Rousey studied the wrong “science,” because claims of supposed transgender superiority in athletics are categorically false and have zero scientific backing.
But her insensitive musings go beyond transmisogyny and transphobia. This summer, Rousey decried what she called a “do-nothing bitch”:
“I have this one term for the kind of woman that my mother raised me to not be and I call it a ‘do-nothing bitch.’ The kind of chick that just, like, tries to be pretty and be taken care of by somebody else. That’s why I think it’s hilarious, like, that people like say that my body looks masculine or something like that. I’m just like, listen, just because my body was developed for a purpose other than fucking millionaires doesn’t mean it’s masculine. I think it’s femininely badass as fuck. Because there’s not a single muscle on my body that isn’t for a purpose. Because I’m not a do-nothing bitch.”
Being proud of your body is great. Burying other women because they have a different body than yours is not. As Alanna Vagianos noted in the Huffington Post, Rousey’s DNB speech is “certainly not empowering, and it certainly does nothing to combat the large issues that create a society where athletic bodies like Rousey’s are judged as less than.”
Despite tone deaf and responsive commentary, Rousey became the darling of the Internet media after the ESPYs. She won the “Best Fighter of the Year” award and called out Floyd Mayweather for his history of domestic violence.

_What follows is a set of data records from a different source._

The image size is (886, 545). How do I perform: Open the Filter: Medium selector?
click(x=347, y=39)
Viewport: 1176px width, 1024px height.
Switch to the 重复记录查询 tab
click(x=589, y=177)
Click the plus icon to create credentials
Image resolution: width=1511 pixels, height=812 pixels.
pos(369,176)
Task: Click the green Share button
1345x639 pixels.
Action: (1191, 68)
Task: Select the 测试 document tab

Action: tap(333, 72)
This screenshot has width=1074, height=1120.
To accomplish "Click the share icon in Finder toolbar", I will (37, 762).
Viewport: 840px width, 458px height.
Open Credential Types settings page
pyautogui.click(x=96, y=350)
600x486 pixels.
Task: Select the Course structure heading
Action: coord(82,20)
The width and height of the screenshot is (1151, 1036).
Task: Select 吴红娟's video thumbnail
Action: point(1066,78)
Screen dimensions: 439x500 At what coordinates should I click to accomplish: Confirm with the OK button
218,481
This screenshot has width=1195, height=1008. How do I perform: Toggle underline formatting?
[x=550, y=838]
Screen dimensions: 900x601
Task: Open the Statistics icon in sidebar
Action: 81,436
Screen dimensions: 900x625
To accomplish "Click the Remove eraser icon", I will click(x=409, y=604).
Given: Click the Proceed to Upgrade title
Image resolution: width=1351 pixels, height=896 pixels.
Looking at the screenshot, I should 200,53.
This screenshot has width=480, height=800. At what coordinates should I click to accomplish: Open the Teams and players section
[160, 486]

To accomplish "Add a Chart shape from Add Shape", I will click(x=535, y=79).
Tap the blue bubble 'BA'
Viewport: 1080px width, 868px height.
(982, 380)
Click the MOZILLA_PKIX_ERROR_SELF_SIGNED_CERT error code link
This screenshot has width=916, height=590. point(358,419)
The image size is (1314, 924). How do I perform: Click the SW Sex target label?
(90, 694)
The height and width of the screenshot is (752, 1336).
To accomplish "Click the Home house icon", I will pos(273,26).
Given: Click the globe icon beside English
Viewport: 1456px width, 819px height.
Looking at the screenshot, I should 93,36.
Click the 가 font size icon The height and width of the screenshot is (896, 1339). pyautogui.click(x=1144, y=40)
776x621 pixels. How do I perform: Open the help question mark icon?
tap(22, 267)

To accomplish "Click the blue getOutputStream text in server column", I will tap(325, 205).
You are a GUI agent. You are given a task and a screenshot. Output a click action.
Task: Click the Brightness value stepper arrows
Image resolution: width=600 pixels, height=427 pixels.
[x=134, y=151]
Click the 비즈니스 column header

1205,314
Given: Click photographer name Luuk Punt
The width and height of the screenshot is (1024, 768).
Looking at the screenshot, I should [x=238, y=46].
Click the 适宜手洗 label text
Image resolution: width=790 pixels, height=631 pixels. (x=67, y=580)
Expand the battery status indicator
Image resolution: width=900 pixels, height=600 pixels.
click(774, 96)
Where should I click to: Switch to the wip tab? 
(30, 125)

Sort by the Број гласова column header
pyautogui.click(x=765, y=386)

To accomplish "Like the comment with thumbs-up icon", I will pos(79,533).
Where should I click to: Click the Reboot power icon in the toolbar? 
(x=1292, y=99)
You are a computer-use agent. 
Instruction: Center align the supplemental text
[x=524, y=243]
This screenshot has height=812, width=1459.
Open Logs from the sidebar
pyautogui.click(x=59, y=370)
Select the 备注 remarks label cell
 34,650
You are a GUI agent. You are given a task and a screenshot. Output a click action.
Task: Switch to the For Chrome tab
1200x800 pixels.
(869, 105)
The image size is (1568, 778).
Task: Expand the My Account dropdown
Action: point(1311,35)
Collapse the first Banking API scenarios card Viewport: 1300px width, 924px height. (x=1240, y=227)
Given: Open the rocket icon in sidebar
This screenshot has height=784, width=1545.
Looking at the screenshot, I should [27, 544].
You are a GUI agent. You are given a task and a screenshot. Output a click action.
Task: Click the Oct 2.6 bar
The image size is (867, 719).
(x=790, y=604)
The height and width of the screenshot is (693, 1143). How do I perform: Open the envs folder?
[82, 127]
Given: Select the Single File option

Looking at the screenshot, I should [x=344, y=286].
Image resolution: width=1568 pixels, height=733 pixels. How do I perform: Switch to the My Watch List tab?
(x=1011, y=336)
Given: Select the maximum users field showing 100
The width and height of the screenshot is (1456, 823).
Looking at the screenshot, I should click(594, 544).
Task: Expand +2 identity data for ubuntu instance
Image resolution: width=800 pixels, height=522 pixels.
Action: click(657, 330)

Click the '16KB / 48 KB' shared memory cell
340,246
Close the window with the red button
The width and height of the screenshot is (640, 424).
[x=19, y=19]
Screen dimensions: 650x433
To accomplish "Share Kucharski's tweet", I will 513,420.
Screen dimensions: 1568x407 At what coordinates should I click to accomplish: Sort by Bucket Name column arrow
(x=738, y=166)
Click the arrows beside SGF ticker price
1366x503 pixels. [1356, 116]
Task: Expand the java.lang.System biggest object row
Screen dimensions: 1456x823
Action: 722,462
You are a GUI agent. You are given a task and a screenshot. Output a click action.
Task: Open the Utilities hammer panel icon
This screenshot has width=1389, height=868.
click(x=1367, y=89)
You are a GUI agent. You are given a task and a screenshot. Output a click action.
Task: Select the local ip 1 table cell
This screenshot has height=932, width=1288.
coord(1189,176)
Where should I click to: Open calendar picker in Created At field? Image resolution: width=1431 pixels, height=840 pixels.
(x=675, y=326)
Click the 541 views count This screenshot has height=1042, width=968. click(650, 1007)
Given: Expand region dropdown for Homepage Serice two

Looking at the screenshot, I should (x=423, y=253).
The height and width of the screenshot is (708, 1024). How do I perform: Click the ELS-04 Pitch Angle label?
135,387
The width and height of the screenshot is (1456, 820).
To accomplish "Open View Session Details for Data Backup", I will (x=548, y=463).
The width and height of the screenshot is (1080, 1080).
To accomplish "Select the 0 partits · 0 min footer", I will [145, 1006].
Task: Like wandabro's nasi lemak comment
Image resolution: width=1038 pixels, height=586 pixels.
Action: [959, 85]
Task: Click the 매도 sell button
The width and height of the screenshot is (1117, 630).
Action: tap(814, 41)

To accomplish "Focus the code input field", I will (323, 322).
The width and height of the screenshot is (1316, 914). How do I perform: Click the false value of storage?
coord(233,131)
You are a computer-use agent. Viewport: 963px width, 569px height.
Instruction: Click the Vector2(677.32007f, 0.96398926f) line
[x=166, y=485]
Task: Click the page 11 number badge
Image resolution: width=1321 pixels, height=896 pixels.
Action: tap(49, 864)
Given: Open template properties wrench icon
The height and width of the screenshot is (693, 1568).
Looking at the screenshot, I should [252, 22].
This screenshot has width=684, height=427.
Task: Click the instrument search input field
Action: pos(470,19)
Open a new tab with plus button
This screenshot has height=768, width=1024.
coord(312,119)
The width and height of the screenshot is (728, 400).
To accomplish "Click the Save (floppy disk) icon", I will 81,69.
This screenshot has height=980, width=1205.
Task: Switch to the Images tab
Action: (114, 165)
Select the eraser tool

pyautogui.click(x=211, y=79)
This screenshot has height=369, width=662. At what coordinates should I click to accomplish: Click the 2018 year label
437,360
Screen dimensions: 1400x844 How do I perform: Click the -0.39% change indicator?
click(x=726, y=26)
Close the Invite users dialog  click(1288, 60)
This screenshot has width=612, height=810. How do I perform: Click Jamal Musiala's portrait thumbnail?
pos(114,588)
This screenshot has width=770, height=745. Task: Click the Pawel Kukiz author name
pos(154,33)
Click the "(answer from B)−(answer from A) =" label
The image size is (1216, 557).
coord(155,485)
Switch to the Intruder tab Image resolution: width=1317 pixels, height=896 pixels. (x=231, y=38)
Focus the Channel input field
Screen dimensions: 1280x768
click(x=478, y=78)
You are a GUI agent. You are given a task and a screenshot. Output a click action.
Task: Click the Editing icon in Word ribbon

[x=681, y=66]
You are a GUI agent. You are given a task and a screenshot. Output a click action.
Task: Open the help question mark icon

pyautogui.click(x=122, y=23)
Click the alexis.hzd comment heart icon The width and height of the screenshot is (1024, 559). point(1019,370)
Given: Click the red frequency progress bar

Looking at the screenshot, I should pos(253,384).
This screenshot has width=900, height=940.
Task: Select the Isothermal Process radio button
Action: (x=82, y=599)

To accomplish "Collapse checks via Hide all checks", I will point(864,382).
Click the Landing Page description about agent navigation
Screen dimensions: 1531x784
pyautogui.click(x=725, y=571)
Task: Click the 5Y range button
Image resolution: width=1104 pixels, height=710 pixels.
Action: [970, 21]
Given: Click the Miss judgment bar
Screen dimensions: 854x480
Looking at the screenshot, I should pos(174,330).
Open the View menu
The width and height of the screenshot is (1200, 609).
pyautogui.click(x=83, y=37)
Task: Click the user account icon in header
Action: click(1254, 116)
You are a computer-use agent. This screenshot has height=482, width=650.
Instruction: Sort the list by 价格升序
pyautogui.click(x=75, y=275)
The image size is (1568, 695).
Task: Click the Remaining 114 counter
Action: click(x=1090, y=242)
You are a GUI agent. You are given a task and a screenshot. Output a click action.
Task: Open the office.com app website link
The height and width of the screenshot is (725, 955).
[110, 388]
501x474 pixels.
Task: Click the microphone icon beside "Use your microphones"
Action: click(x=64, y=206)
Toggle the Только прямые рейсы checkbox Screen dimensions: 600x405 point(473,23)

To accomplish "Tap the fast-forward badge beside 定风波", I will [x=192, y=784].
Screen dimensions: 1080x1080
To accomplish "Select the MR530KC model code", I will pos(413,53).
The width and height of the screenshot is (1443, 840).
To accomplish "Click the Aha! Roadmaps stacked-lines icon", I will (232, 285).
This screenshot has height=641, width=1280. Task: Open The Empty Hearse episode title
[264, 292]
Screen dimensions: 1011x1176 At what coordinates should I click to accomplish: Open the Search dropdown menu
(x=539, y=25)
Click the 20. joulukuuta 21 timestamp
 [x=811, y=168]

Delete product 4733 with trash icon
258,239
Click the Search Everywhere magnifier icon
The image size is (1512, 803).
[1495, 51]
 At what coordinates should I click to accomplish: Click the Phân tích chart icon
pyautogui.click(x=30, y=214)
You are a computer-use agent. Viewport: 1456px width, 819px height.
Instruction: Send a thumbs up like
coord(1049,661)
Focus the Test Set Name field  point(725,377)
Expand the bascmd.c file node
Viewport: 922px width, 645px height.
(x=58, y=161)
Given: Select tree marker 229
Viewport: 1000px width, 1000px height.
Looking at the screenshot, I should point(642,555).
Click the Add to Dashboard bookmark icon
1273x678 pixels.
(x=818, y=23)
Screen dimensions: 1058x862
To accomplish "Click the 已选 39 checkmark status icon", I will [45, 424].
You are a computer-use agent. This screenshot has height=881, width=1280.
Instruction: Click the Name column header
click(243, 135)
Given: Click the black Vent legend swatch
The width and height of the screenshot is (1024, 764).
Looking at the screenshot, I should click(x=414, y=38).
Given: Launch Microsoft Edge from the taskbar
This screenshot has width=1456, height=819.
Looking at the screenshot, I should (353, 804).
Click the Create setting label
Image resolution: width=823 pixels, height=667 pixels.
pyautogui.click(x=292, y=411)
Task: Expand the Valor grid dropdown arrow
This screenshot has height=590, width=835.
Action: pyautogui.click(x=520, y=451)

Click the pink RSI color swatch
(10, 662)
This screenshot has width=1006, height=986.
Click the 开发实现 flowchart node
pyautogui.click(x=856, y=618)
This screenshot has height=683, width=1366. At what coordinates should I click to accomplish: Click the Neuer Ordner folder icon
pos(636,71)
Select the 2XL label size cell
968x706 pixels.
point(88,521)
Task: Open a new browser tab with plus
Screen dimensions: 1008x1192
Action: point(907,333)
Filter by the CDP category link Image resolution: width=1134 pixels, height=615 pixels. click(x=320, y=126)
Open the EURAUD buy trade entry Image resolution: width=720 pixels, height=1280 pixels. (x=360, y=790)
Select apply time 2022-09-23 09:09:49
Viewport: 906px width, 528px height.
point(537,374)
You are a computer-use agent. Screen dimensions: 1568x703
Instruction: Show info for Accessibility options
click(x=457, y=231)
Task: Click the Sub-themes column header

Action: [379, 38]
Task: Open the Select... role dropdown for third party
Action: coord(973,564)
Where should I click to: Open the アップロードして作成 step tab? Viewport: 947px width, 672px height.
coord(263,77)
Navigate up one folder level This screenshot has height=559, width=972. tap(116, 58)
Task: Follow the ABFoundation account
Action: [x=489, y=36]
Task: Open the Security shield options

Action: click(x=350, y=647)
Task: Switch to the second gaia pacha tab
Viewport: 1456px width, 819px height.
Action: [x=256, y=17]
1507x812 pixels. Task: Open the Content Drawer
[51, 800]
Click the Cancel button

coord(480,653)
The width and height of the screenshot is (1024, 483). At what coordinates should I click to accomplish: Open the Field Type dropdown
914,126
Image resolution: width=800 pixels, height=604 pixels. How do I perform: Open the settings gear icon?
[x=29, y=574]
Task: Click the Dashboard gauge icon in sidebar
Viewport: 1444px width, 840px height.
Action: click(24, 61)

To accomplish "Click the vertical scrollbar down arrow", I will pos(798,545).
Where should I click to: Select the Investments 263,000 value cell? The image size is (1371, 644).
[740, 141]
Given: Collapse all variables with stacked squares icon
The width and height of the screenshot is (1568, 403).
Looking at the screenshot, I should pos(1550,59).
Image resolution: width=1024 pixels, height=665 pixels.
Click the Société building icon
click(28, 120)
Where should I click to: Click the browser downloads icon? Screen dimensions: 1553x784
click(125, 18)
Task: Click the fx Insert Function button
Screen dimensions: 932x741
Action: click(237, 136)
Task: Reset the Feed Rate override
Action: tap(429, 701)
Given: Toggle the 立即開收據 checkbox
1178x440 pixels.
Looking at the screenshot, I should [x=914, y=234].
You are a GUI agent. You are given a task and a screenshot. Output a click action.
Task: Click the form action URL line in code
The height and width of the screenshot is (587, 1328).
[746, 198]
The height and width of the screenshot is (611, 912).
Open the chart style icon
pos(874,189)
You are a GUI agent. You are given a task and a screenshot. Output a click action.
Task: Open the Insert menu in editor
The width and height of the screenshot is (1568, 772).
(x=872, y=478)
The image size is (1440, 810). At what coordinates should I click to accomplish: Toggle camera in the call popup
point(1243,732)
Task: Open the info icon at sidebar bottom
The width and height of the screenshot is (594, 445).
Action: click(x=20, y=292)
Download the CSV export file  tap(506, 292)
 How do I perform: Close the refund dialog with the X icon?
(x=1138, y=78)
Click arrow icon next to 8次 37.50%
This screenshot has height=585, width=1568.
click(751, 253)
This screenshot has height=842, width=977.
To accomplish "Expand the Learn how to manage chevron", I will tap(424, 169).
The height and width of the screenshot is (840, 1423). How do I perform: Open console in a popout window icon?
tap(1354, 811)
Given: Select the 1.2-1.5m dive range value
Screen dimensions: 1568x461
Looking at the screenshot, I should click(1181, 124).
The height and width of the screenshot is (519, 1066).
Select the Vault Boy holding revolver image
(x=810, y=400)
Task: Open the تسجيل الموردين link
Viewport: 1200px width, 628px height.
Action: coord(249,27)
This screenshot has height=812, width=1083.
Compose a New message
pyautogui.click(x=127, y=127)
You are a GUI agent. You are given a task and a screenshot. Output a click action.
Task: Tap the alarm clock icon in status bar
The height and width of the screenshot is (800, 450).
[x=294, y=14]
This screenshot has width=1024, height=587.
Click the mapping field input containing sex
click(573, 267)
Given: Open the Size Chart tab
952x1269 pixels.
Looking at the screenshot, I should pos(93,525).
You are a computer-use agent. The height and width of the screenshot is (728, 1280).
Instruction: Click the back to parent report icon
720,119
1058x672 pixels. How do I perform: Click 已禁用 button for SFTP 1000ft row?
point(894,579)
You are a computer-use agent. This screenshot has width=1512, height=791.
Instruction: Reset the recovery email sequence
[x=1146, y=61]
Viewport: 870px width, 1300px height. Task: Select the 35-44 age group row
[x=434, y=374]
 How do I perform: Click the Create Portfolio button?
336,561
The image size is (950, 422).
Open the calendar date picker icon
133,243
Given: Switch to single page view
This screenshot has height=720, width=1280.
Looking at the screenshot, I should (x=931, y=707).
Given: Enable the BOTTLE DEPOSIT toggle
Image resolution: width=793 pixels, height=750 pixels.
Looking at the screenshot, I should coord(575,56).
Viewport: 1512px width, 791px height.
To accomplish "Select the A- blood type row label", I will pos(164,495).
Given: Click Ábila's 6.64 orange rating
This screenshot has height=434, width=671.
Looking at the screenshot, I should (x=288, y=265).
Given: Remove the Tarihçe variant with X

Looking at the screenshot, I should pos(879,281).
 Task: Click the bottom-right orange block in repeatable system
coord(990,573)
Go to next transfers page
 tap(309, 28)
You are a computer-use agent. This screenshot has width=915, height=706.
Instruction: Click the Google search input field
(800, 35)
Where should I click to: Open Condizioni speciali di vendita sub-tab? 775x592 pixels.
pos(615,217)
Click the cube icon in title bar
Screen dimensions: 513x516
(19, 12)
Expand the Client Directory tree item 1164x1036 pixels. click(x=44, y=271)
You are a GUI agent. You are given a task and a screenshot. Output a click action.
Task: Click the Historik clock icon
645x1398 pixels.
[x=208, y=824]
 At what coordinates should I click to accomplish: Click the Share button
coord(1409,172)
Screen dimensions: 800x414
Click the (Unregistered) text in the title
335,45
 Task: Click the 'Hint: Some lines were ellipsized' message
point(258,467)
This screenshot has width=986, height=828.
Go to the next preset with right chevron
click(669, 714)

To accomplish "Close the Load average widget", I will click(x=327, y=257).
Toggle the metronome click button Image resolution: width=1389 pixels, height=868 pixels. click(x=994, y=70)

“I wonder how Floyd feels being beat by a woman for once,” she said. Rousey didn’t quit her verbal blitz, claiming she made more money per second than Mayweather. The feud spawned billions of “who wins in a fight between Ronda Rousey and Floyd Mayweather???” clickbait takes. Domestic violence is abhorrent. Yet Rousey is currently dating UFC fighter Travis Browne — a man accused of domestic abuse in his previous relationship. In August, his wife Jenna Renee Webb said she’d be pressing charges against Browne. Though a third-party investigation done at the behest of the UFC found “inconclusive evidence” of these claims.